Source records ▸
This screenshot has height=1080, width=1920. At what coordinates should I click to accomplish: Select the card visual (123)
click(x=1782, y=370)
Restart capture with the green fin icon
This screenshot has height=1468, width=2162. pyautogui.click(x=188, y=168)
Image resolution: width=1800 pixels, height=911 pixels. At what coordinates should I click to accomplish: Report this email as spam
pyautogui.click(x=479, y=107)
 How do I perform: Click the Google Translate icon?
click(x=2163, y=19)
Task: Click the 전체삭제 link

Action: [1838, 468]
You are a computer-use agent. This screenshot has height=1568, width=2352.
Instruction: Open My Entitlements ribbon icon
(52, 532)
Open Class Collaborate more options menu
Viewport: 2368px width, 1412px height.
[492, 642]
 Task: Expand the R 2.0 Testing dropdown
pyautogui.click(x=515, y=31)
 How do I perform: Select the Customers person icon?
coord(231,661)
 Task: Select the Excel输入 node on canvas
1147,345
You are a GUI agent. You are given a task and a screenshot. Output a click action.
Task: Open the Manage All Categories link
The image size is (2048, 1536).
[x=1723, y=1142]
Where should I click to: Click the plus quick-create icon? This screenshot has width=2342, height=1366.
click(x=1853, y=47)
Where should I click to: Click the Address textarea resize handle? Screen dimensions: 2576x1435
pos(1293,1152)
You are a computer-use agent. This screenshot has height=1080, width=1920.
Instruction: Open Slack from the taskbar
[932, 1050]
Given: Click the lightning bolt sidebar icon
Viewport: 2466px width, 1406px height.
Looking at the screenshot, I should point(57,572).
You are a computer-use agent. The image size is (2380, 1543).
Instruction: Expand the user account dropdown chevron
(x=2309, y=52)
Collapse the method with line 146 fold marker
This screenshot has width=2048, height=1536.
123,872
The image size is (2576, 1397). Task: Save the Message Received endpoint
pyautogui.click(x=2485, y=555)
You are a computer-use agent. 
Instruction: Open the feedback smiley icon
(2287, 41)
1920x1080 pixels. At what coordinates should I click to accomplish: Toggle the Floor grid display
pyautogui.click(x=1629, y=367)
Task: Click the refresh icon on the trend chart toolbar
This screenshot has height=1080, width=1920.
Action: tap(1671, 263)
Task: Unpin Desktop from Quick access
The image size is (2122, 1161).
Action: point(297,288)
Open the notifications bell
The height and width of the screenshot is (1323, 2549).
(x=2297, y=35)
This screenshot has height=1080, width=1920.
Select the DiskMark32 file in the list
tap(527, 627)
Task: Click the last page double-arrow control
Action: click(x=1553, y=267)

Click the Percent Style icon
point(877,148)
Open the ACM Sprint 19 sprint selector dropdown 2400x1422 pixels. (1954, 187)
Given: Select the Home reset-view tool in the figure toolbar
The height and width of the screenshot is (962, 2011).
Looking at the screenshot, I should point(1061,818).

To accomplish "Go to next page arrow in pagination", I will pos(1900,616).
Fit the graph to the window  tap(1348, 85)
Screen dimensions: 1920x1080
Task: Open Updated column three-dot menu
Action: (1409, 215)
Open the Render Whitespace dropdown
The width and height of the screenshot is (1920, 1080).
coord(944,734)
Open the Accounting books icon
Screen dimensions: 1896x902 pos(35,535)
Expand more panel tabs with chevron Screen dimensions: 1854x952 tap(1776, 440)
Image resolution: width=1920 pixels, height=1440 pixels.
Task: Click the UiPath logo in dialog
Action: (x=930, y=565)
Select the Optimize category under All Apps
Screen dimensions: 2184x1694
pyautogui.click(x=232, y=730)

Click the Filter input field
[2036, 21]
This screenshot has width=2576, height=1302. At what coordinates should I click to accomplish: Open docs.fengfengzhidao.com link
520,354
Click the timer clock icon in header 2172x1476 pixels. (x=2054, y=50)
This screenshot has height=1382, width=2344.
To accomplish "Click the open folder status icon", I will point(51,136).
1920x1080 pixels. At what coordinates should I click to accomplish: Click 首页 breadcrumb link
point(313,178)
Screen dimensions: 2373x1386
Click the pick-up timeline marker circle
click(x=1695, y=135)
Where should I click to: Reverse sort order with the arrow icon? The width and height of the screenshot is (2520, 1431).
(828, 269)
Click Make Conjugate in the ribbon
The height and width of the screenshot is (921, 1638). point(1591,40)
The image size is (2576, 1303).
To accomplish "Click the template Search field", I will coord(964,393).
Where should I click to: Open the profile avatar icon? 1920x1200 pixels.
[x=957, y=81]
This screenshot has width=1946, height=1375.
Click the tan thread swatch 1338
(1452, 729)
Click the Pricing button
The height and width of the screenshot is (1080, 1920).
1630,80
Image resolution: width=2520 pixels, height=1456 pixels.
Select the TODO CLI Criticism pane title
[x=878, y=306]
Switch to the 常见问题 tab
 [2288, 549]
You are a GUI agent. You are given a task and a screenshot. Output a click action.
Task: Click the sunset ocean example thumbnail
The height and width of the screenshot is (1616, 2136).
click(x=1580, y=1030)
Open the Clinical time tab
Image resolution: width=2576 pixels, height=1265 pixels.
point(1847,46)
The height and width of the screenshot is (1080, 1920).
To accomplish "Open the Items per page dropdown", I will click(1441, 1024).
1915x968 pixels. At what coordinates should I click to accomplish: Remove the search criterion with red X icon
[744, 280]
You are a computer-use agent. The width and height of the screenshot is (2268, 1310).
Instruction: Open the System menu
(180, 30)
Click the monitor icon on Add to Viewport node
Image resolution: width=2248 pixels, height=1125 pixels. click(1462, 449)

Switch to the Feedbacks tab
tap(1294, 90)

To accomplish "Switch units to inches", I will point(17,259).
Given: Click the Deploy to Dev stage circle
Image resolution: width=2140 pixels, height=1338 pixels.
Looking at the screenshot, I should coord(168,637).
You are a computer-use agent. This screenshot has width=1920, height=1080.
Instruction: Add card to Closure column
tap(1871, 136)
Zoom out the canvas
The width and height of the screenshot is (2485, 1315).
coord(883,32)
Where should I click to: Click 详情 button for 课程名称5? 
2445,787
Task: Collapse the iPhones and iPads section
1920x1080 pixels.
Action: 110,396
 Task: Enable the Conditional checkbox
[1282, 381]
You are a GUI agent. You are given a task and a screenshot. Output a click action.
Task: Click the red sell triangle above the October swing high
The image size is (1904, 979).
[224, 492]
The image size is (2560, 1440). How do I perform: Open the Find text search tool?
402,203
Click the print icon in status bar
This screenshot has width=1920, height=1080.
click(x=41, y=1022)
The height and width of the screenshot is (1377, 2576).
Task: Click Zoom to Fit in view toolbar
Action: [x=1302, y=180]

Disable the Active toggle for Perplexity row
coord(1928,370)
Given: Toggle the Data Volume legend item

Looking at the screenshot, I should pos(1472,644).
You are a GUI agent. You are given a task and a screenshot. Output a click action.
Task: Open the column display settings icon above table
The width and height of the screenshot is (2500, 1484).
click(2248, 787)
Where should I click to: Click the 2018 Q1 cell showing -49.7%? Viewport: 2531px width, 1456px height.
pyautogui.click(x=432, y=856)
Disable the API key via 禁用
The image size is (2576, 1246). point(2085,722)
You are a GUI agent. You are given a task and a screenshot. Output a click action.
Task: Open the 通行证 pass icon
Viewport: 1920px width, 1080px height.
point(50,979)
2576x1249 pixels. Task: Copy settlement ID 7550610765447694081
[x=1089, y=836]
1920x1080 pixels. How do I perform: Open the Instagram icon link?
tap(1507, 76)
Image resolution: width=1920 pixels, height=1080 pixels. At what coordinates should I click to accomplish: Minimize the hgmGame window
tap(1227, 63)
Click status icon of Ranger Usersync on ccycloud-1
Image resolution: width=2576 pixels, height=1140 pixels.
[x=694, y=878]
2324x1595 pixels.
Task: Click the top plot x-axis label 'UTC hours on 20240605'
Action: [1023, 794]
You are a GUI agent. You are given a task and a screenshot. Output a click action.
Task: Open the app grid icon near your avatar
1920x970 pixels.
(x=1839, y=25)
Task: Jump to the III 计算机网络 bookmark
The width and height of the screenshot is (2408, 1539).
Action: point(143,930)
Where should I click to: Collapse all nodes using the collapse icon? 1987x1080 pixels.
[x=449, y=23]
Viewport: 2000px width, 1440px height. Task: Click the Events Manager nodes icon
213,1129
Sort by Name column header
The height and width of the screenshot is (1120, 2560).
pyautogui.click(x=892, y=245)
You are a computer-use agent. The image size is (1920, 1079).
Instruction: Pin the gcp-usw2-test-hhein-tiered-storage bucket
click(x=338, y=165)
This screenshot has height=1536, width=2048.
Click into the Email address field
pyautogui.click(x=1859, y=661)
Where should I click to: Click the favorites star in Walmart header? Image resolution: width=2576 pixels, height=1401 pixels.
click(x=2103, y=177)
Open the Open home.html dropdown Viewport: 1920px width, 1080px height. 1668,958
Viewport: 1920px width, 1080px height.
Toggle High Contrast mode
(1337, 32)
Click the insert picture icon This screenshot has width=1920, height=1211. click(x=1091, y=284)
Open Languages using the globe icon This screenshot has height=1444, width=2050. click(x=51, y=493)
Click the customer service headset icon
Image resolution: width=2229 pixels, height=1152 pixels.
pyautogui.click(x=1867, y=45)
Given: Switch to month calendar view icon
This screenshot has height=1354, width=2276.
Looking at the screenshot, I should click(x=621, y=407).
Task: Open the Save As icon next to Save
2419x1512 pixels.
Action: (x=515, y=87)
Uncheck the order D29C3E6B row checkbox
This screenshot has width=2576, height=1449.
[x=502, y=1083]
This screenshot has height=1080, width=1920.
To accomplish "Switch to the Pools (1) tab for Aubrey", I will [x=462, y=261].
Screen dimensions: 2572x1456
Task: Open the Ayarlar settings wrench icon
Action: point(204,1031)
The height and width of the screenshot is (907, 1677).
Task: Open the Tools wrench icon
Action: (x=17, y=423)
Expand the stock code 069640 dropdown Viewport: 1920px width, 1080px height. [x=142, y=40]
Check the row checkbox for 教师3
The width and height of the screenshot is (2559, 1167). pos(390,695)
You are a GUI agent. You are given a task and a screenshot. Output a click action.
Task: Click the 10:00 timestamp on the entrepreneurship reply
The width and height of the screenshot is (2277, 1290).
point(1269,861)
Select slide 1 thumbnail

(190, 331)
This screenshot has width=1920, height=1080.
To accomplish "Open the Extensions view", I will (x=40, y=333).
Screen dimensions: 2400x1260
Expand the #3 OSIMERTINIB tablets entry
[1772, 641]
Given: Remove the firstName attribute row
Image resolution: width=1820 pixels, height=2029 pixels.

Your task ▸ Report every line of the entries that carries the word "above".

Problem solution ▸
Task: Click the red sell triangle above the October swing high
Task: Open the column display settings icon above table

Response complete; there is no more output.